米国市場は、米雇用統計が予想より良くドル全面高。失業率=5.0%(予想5.2%)、非農業部門雇用者数=-2.0万人(予想-7.5万人)ユンケル・ユーログループ議長が、中国やロシアは外貨準備をドルからユーロに過大にシフトすべきでないと発言、米FRB、ユーロECB、スイスSNBが強調して流動性供給を拡大することを発表、中銀に対する金融緩和への圧力低下、信用ひっ迫が薄らぐとの評価、ドル買いが強まる。
●ドル円
アジア市場のドル円は104.42円で取引が始まり、朝方の104.33円を安値に実需筋のドル買いに徐々に底値を切上げ104.80円まで上昇、本邦実需筋は105円を前にオプション勢の売りが続き、104.55~80円のレンジで取引が続いていたが、株価の上昇や、ターム証券貸出制度が札割れとなり、105.05円まで上昇した。欧州市場は104.91円で取引が始まり、週末と一部欧州では3連休を控え、104.60~85円の狭いレンジで取引が続いた。予想を上回る米雇用統計に104.64円→105.10~20円のストップロスを付き抜け→105.69円まで急伸し、米・ユーロ・スイス中銀の追加流動性供給を好感したドル買いが続き、105.20~60円のレンジで売り買いが交錯した。米国株の上昇も鈍く、週末・連休を控えた早めのポジション調整の売りに上値が徐々に重くなり、105.16円まで下落、105.35円で取引を終了した。
●ユーロドル
アジア市場のユーロドルは1.5474で取引が始まり、1.5480を高値に1.5440~80の狭いレンジで取引が続き、予想を下回る米小売売上高にも1.5440以下の買いに下げ止まり、英ハリファックス住宅価格にEURGBPの買いが強まり一時1.5448まで上昇した。欧州市場は1.5454で取引が始まり、1.55超えのストップロスを試す買いに1.5498まで上昇したが、ロシア筋や東欧勢の売りに失敗、1.5445~80のレンジで取引が続いた。米雇用統計に1.5400~50の買いを消化し、ストップロスの売りを巻き込み1.5361まで急落、ユンケル・ユーログループ議長+フィヨン仏首相の発言、FRB、ECB、SNBの共同追加流動性供給を好感、1.5372~20のレンジから下値を試す動きが続いた。ロンドンフィキシングでは1.5439まで値を戻し、1.5400~35の狭いレンジでの揉み合いから、1.5422で取引を終了した。
●ユーロ円
アジア市場のユーロ円は161.59円で取引が始まり、朝方の161.40円を底値に、連休前の資本筋や実需筋の買いが強く、161.98円まで上昇、一時161.56円まで値を下げたが、ドル円が105円を超え上げ幅を拡大すると、買いが強まった。欧州市場は162.12円で取引が始まり、162.33円まで上昇、週末と米雇用統計を控え買いも続かず、161.80~20円のレンジで取引が続いた。米雇用統計に162円台お実需筋の売りを消化しながら、前日の高値162.45円を上回り、オプションカットでは162.61円まで上昇、162.10~50円のレンジから、ロンドン勢のポジション調整の売りに162.02円まで下落、終盤にかけては162.56円まで値を戻し、162.51円で取引を終了した。
●主な経済指標の結果
10:30 豪 第1四半期 小売売上高=前月比0.5%(予想0.3% 前回-0.1%)

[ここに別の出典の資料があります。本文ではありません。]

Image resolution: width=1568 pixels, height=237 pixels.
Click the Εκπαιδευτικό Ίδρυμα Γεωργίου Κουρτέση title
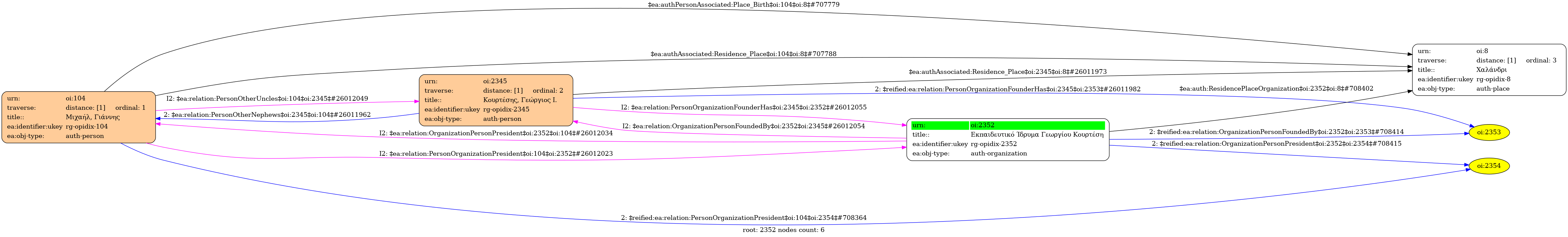pos(1037,135)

15:00 独 3月 小売売上高=前月比-0.1%(予想0.6% 前回-0.7%)、前年比-6.3%(予想-2.3% 前回2.5%)→ 予想を下回るがEUR売りは限定的
16:00 英 4月 ハリファックス住宅価格=前月比-1.3%(予想-0.6% 前回-2.5%)、2~4月=前年比-0.9%、前年比-3.7%→ 1993年来の下落率
16:30 スイス 4月 SVME購買部協会景気指数=56.7(予想54.8 前回55.3)
16:55 独 4月 製造業PMI=53.6(予想53.6 前回55.1)
17:00 ユーロ 4月 製造業PMI=50.7(予想50.8 前回52.0)
21:30 米 4月 雇用統計: 失業率=5.0%(予想5.2% 前回5.1%)、非農業部門雇用者数=-2.0万人(予想-7.5万人、前回-8.1←-8万人)、時間当たり賃金=0.1%・17.88ドル(予想0.3% 前回0.3%・17.87ドル)、終労働時間=33.7時間(予想33.7時間 前回33.8時間)
23:00 米 3月 製造業新規受注=1.4%(予想0.2% 前回-0.9←-1.3%)
23:00 米 3月 耐久財受注改定値=1.6%(前回1.5%)
●昨日の主な発言その他
◎カナダ → カナダ中銀=FRBなどが拡充した流動性対策には参加せず。カナダの市場や機関の影響が少ないため。
◎米国 → 米ステート・ストリート=4月の先進国株式市場への投資72%に拡大(3月=30%、年初=8%)
◎米国 → 米欧中銀(FRB、ECB、SNB)が流動性対策を拡充: FRB=ターム物資金入札の供給を500億ドルから750億ドルに引き上げる。ECB300億ドル→500億ドル、スイス中銀60億ドル→120億ドルとドルスワップ協定を拡大。
◎米国 → FRB=4月30日時点外国中銀の米財務省証券・機関債保有高、前週比+274億ドル(2.281兆ドル)。
欧州・英国
◎ユーロ → フィヨン仏首相=為替相場の過剰変動やユーロ高はすべての国に対するリスク。ユーロは明らかに過大評価で行動を起こすべき。
◎ユーロ → ユンケル・ユーログループ議長=中国やロシアは外貨準備をドルからユーロに過大にシフトすべきでない。
◎ユーロ → ECB=250億ドル規模のドル資金入札(期間28日)の受け付けを開始。
◎ユーロ → リーカネン・フィンランド総裁=人々と企業がインフレ率はいずれ2%を下回ると確信できるようにする必要がある。2%よりあまり低くなり過ぎてもいけない。
◎英国 → イングランド銀行=ドル資金は十分で、FRBとの為替スワップ協定には参加せず。
◎英国 → イングランド銀行=準備預金残高目標の上限引き上げへ。
◎英国 → 英統一地方選=与党労働党が歴史的大敗の見込み。
日本・その他
◎クウェート → クウェート投資庁マネージングダイレクター=米シティグループやメリルリンチへの出資を拡大する可能性。
◎HK → 香港金融管理局(HKMA)=FRBに追従し、政策金利の割引基準金利を0.25%引き下げ3.5%に決定。
◎タイ → タイ商業省=14月の消費者物価指数(CPI)=前年比6.2%と過去2年で最大の上昇率。